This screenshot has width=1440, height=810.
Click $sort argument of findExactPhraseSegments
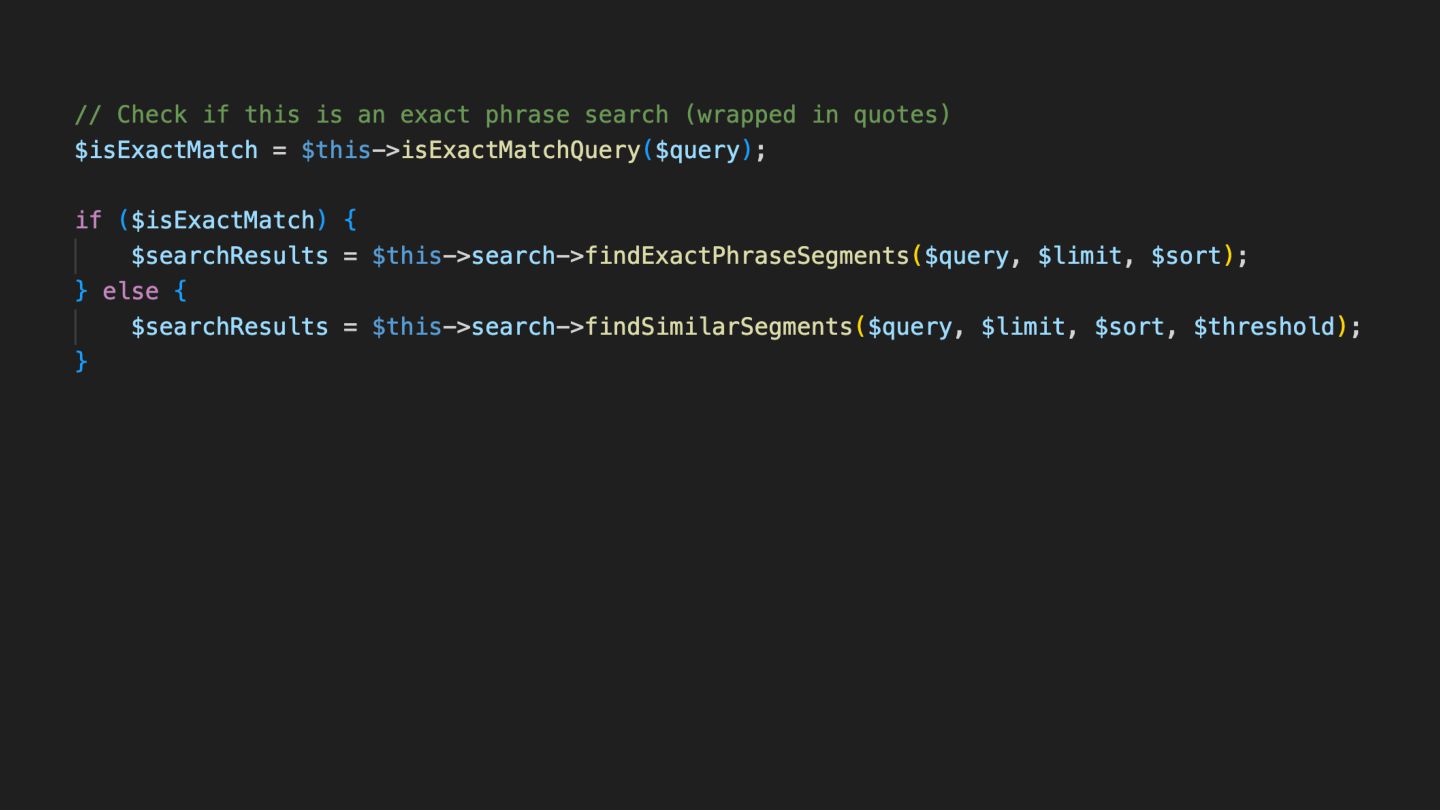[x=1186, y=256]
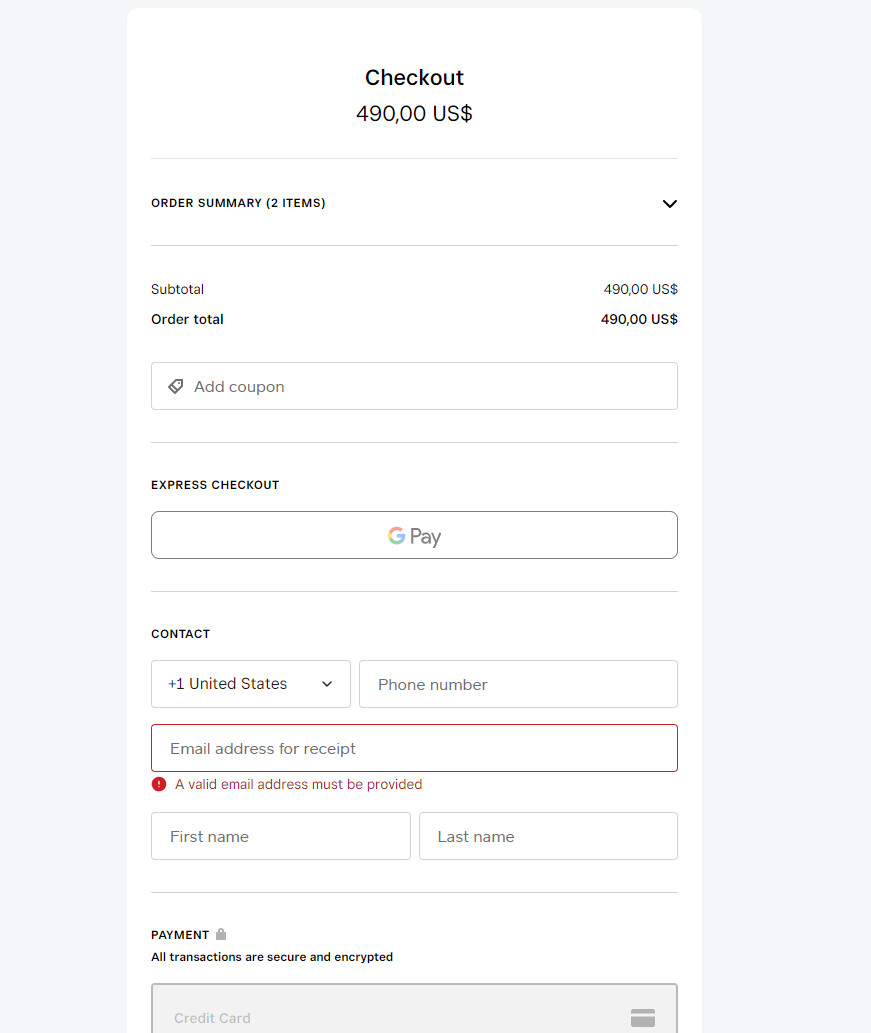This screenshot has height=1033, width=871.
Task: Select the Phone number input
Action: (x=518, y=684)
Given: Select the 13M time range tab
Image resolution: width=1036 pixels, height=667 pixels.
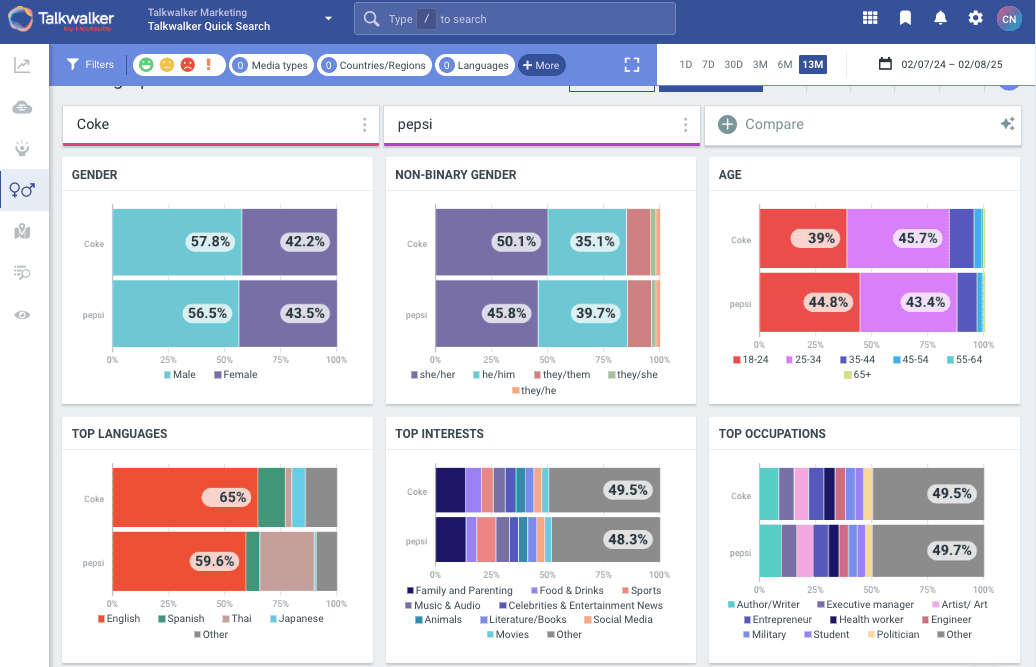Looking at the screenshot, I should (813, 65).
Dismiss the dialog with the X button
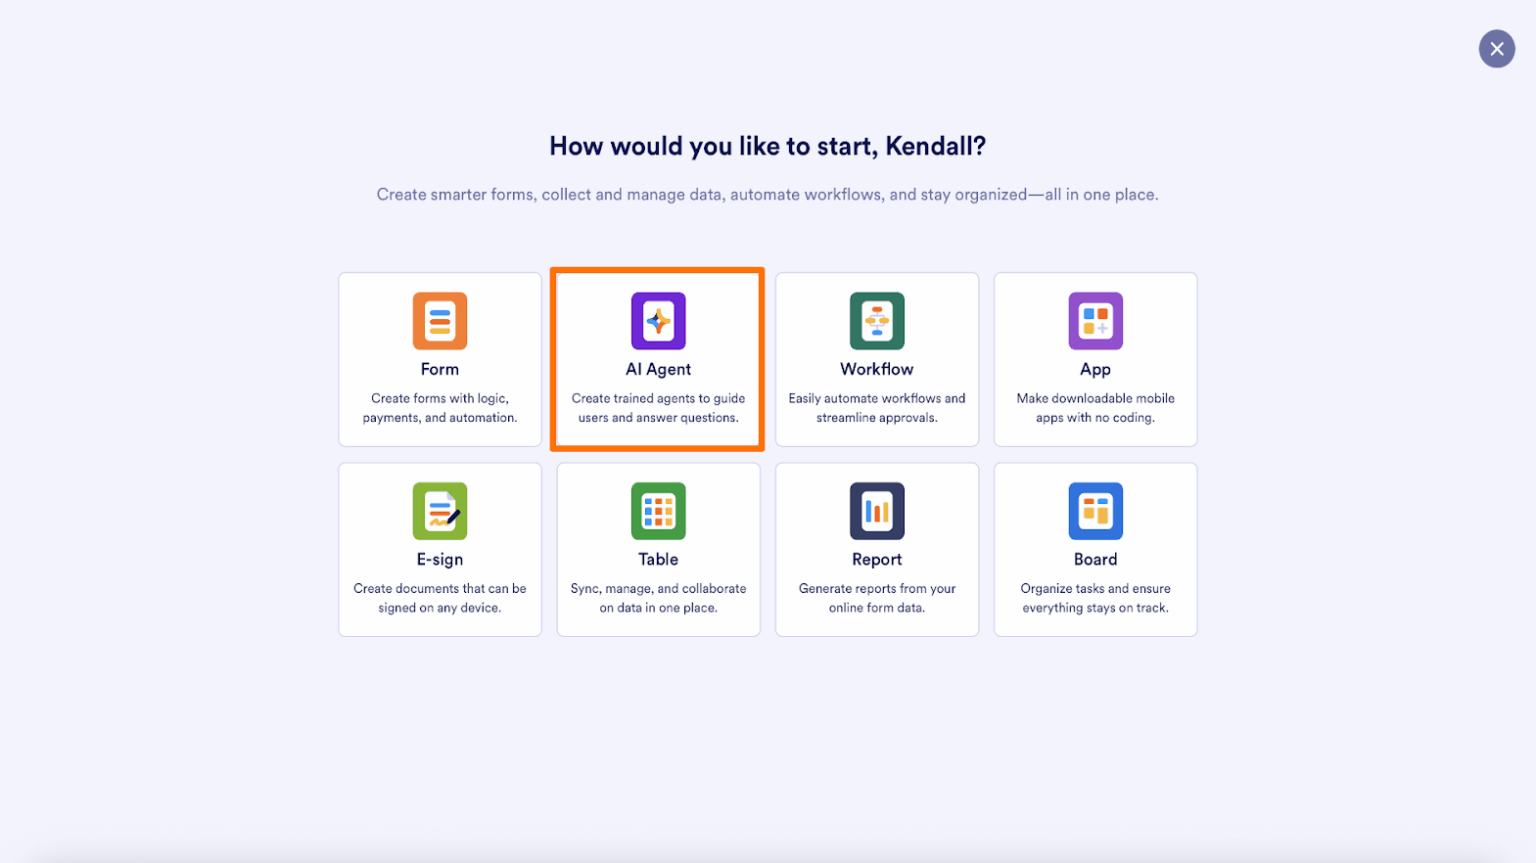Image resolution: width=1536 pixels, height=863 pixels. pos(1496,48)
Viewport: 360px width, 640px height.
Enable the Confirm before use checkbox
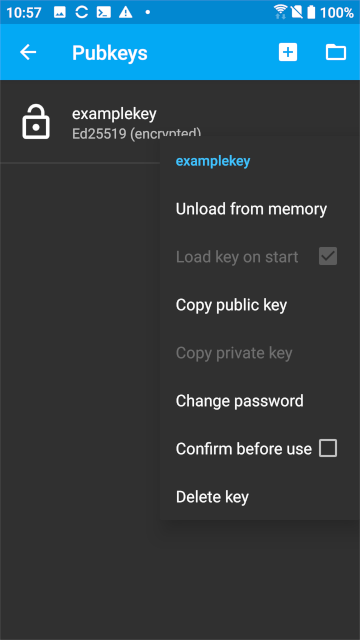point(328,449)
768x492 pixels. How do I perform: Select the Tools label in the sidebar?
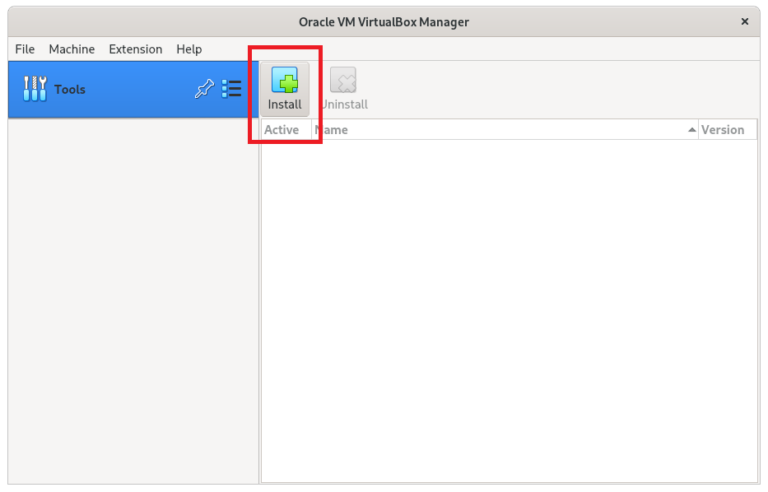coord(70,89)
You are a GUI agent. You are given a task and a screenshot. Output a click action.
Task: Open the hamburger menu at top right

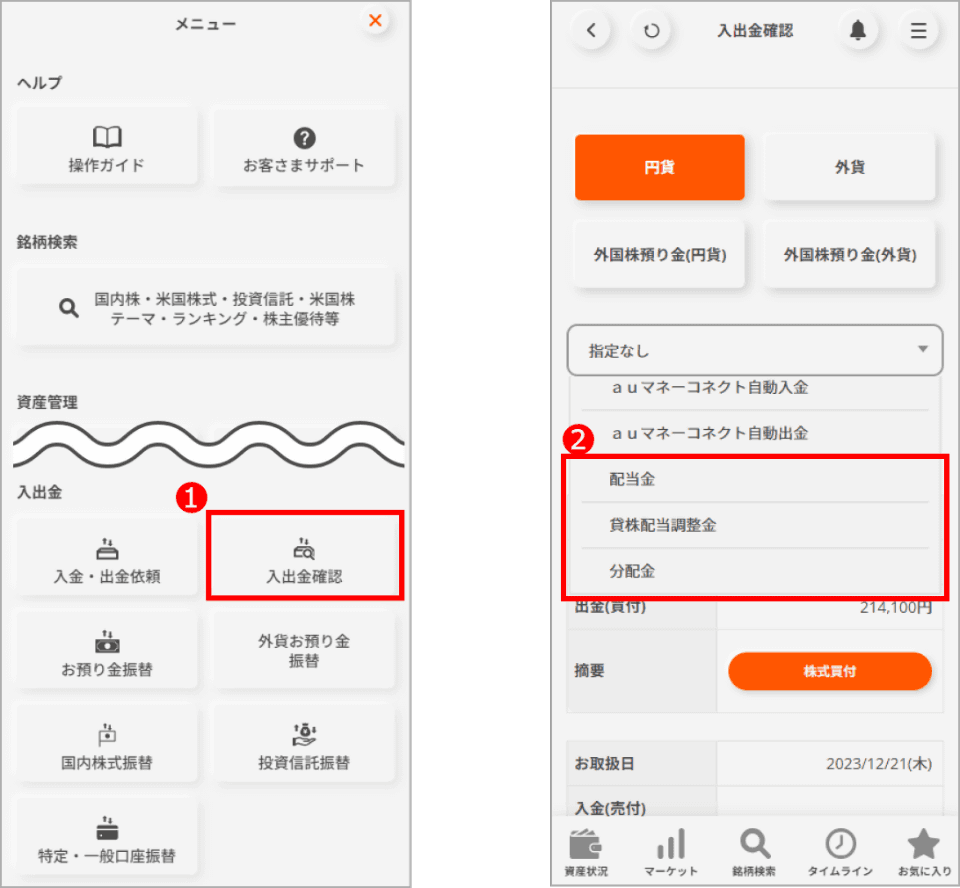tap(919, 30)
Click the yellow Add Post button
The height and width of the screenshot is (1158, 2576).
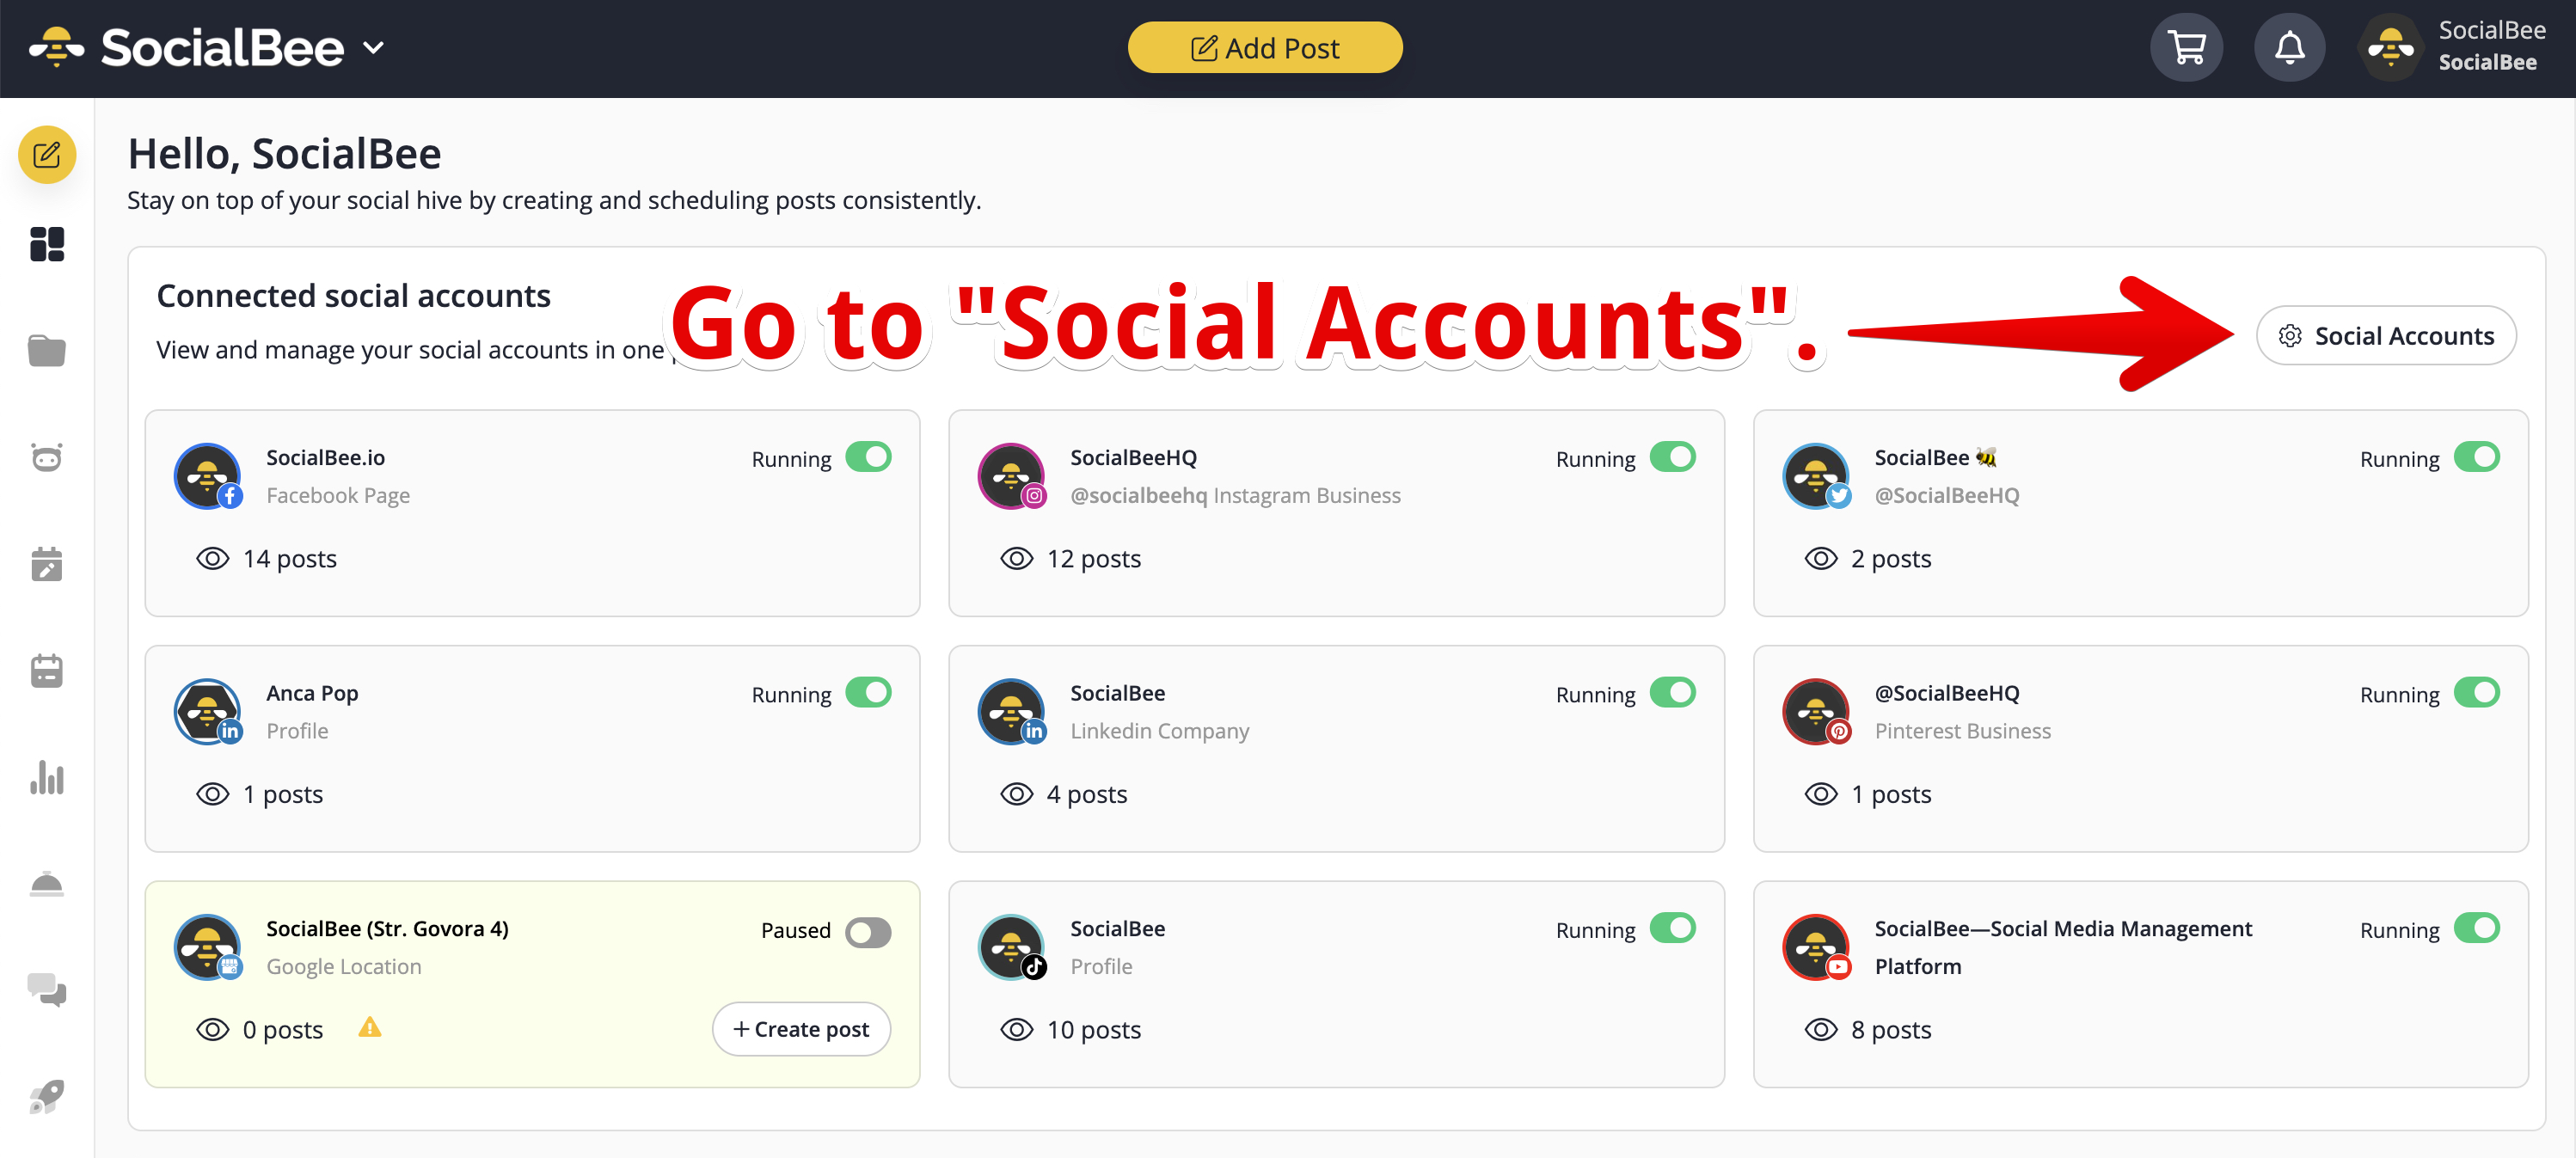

════════

THE PROBLEM -> Repeat the listing word for word, and skip every picture it contains.

RESPONSE ->
This screenshot has width=1440, height=810.
Click $sort argument of findExactPhraseSegments
[x=1186, y=256]
This screenshot has height=1033, width=871.
Task: Select the Phone number input
Action: (x=518, y=684)
Given: Select the 13M time range tab
Image resolution: width=1036 pixels, height=667 pixels.
Looking at the screenshot, I should (813, 65).
Dismiss the dialog with the X button
Image resolution: width=1536 pixels, height=863 pixels. pos(1496,48)
Viewport: 360px width, 640px height.
Enable the Confirm before use checkbox
point(328,449)
768x492 pixels. How do I perform: Select the Tools label in the sidebar?
coord(70,89)
You are a GUI agent. You are given a task and a screenshot. Output a click action.
Task: Open the hamburger menu at top right

tap(919, 30)
Click the yellow Add Post button
The height and width of the screenshot is (1158, 2576).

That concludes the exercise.